During World War II, she worked at the Radio Research Laboratory at Harvard. She was an active member of the American Astronomical Society (elected 1922) and the American Association of Variable Star Observers. Her research focused on dark nebulae and the Milky Way galaxy. In 1932, she joined Annie Jump Cannon, Margaret Harwood, and Vibert Douglas in studying a solar eclipse at different locations across New England and Canada. "Miss Slocum has been working arduously with the other scientists at the delicate job of adjusting and checking the elaborate instruments which are to be focused on the sun at the time of the eclipse," reported The Boston Globe.

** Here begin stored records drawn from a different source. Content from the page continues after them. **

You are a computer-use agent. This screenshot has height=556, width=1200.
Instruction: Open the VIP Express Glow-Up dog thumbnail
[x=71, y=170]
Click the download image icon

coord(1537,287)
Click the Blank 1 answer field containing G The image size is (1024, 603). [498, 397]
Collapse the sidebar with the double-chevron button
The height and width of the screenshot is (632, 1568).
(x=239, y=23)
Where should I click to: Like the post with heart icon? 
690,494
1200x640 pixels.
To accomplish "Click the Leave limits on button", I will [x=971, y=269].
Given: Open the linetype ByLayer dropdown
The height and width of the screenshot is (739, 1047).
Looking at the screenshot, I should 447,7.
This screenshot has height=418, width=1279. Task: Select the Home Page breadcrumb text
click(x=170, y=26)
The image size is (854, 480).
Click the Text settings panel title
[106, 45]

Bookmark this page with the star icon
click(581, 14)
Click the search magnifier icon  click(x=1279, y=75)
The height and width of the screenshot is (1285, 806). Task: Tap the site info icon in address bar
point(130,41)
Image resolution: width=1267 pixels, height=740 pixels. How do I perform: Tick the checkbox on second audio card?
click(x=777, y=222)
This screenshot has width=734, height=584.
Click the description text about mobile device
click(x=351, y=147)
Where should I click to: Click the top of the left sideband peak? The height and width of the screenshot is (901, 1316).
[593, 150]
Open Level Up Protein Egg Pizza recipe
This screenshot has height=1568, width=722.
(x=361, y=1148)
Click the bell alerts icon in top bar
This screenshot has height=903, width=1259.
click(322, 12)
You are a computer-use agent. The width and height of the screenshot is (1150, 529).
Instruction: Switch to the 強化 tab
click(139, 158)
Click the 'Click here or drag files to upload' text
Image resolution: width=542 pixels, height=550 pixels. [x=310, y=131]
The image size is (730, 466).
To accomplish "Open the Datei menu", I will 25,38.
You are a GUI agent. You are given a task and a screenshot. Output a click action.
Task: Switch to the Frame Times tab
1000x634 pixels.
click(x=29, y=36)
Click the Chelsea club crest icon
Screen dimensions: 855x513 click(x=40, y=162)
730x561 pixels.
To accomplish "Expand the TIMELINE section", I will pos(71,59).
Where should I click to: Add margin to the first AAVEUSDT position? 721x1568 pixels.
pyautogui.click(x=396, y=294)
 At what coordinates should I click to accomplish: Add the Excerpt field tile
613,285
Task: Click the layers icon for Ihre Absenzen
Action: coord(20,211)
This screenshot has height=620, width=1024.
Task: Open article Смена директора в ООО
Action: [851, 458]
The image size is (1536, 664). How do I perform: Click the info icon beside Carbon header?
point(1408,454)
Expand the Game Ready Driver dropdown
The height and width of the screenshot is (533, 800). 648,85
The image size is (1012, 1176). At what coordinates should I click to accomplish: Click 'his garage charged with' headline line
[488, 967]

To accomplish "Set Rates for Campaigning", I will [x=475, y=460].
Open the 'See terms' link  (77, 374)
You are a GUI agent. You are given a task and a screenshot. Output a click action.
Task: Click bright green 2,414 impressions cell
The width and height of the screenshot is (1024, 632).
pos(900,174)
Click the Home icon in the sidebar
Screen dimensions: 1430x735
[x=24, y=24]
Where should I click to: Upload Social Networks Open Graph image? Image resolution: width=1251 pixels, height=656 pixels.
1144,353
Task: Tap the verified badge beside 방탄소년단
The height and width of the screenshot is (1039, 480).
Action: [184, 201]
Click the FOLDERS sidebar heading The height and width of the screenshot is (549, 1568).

She was also involved in the study of C/1939 V1 Friend (named after its discoverer, Clarence Lewis Friend) in 1939.

Publications by Slocum included "Occultations of the Pleiades by the moon on February 14, 1932" (Astronomical Journal 1932), and "The eclipsing binary WW Aurigae" (Lick Observatory Bulletin 1942).

== Personal life ==
Lois Tripp Slocum died in 1951, aged 52 years, in Chambersburg, Pennsylvania. In 1967, an endowment from her mother's estate established the annual Lois T. Slocum Lecture at Wilson College, named in her memory.